Beyond this, we believe the results merit a more nuanced discussion, particularly in light of potential confounding factors not addressed in the analysis. The temporal pattern of occurrence of PPF after THA in the force-closed stem group appears atypical, resembling more closely the early postoperative profile of uncemented stems [1]. This may reflect intraoperative issues rather than inherent shortcomings of the cementation concept. The distribution of fracture types (illustrated in Figure 2 of the original publication) might similarly indicate surgical technique issues, such as overly aggressive broaching. Additional design features of the collarless polished taper (CPT) stem (Zimmer Biomet, Zug, Switzerland)—such as its length, its shoulder profile requiring sufficient lateral broaching, and the integrated cement mantle of 2 mm incorporated into the broaches of Exeter designs—may have contributed to technical difficulties, particularly in patients with narrow medullary canals. Furthermore, the higher dislocation rates in the force-closed group might reinforce concerns regarding a suboptimal technique. This interpretation is further supported by the uncommonly high rate of periprosthetic joint infection (PJI) in this study, as the global rate of PJI was 2.6%, and particularly high in the force-closed group with 3.6%, compared to a commonly accepted 1% rate for THA [2, 3]. Excluding early fractures—those most plausibly linked to intraoperative issues - the difference between the revision rates narrows and becomes no more significant, as the confidence intervals largely overlap, even if the increase rate seems higher in the force-closed group (Figure 2).

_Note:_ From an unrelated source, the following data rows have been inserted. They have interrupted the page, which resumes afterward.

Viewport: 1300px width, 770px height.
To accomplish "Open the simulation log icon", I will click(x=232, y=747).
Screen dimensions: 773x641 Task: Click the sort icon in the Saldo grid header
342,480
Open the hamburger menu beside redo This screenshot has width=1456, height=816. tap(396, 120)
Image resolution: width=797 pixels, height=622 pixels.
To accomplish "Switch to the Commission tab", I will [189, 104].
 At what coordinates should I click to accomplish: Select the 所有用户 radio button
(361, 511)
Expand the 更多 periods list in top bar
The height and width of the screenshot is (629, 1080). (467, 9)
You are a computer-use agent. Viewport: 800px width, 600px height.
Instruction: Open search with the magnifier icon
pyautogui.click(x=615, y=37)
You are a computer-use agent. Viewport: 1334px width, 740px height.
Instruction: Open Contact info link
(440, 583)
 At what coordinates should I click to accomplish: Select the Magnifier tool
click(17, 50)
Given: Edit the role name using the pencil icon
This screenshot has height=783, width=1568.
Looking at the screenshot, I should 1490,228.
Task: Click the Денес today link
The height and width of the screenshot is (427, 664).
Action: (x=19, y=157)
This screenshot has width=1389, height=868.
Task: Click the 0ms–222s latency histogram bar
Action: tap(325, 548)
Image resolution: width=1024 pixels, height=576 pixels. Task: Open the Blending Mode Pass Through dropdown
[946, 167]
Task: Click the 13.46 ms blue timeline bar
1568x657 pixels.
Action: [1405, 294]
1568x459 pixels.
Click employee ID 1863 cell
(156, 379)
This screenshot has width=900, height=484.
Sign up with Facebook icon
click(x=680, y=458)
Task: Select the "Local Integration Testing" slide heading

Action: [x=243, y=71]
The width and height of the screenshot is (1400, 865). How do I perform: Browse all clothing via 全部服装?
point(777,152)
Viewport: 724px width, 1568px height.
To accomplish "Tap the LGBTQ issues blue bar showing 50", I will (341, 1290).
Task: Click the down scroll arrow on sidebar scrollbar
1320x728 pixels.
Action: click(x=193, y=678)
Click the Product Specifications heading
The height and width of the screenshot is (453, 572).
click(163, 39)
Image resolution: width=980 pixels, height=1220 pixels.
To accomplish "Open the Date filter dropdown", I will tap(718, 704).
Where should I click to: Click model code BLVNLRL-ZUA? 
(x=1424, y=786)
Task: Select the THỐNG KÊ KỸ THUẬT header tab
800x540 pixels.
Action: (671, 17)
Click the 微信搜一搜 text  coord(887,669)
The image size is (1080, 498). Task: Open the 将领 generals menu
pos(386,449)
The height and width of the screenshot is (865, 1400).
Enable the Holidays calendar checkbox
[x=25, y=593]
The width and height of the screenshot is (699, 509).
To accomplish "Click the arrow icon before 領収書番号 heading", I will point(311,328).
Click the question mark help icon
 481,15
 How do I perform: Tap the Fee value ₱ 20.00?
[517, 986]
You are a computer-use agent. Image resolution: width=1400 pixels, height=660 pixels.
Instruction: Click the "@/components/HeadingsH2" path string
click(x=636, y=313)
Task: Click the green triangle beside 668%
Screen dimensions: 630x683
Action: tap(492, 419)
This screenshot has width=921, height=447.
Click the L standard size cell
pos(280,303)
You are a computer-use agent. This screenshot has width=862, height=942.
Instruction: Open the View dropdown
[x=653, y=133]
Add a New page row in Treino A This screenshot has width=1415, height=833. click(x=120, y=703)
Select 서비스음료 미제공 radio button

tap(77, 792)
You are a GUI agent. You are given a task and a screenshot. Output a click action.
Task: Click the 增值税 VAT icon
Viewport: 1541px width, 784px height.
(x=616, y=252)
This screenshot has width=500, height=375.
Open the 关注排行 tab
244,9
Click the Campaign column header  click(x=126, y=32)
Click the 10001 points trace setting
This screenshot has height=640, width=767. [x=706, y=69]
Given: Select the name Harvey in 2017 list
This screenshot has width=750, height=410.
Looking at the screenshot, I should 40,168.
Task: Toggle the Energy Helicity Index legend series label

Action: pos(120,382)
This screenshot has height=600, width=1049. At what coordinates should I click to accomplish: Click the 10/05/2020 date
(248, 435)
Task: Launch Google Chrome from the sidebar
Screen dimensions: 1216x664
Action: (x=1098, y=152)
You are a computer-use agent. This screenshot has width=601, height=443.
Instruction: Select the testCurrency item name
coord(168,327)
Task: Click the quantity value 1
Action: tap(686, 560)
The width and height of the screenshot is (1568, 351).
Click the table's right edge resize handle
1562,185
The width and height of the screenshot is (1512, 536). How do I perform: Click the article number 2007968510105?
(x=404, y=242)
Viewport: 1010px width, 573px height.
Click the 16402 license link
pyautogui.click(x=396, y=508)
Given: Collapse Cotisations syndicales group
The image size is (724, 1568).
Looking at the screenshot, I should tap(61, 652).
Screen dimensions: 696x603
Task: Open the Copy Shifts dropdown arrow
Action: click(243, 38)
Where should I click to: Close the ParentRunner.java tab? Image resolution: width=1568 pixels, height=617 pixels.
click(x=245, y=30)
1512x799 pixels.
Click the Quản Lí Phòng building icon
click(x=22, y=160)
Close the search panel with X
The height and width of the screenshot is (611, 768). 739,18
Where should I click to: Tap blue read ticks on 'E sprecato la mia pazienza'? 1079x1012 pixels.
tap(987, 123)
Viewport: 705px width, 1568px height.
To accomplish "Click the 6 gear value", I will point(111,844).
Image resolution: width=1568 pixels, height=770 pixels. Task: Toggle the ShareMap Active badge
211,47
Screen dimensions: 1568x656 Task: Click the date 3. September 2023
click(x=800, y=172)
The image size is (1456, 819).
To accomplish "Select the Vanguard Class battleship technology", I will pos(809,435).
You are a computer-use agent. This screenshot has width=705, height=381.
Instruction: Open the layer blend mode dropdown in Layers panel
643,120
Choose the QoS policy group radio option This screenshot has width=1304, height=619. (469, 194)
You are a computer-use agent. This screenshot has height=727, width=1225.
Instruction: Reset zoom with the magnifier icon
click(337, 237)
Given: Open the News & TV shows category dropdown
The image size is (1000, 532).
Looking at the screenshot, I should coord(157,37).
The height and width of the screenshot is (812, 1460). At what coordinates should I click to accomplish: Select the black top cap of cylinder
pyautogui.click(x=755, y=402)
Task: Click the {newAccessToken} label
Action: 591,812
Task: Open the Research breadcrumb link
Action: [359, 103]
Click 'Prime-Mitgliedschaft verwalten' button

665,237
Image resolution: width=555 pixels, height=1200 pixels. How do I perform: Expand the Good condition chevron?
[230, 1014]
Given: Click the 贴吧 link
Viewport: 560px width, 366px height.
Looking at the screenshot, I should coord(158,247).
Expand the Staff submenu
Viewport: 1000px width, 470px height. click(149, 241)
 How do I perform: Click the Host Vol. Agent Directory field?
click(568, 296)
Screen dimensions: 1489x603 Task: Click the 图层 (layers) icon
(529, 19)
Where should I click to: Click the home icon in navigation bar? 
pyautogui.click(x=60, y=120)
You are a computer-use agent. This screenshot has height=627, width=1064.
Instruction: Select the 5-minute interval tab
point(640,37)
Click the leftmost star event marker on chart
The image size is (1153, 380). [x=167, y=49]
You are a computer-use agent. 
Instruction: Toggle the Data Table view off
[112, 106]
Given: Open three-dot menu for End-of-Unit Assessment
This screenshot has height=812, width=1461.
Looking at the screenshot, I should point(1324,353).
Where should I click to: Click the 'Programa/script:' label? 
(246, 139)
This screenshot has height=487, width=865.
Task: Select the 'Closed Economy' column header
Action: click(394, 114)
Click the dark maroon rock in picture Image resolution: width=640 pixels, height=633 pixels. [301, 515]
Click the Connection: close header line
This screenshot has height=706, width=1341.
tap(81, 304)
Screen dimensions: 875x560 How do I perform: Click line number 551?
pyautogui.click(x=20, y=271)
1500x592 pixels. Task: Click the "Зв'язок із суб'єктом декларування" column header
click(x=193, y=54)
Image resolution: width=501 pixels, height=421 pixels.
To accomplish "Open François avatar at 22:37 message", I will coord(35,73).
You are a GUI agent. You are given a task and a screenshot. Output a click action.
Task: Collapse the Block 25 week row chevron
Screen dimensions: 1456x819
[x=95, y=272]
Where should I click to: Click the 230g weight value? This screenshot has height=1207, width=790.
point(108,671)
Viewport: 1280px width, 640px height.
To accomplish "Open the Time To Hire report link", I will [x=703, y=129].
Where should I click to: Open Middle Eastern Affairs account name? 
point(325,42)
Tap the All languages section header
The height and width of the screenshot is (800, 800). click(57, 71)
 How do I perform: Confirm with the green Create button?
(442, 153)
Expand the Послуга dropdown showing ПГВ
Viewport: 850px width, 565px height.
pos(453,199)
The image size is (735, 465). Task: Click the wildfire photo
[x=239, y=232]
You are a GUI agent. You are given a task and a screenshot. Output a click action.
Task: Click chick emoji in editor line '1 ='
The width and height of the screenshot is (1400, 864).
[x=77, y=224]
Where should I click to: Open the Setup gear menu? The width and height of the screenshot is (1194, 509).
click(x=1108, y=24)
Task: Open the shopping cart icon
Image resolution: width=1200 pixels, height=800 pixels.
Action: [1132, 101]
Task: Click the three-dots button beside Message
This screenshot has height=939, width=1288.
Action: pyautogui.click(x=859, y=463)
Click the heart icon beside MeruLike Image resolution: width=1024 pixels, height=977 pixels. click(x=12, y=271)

Finally, it is worth noting that the CPT stem the authors used in the force-closed group is well-known to have higher revision rates than the Exeter stem it evolved from. This may well be attributable to the use of a cobalt-chromium alloy for this stem rather than stainless steel, which has been associated with a hazard ratio of 6.7 regarding revision risks [5].
While we commend the authors for their valuable contribution, we would caution against generalising the findings to all force-closed stems. The observed outcomes may be specific to the CPT stem and potentially even be specific to local surgical factors.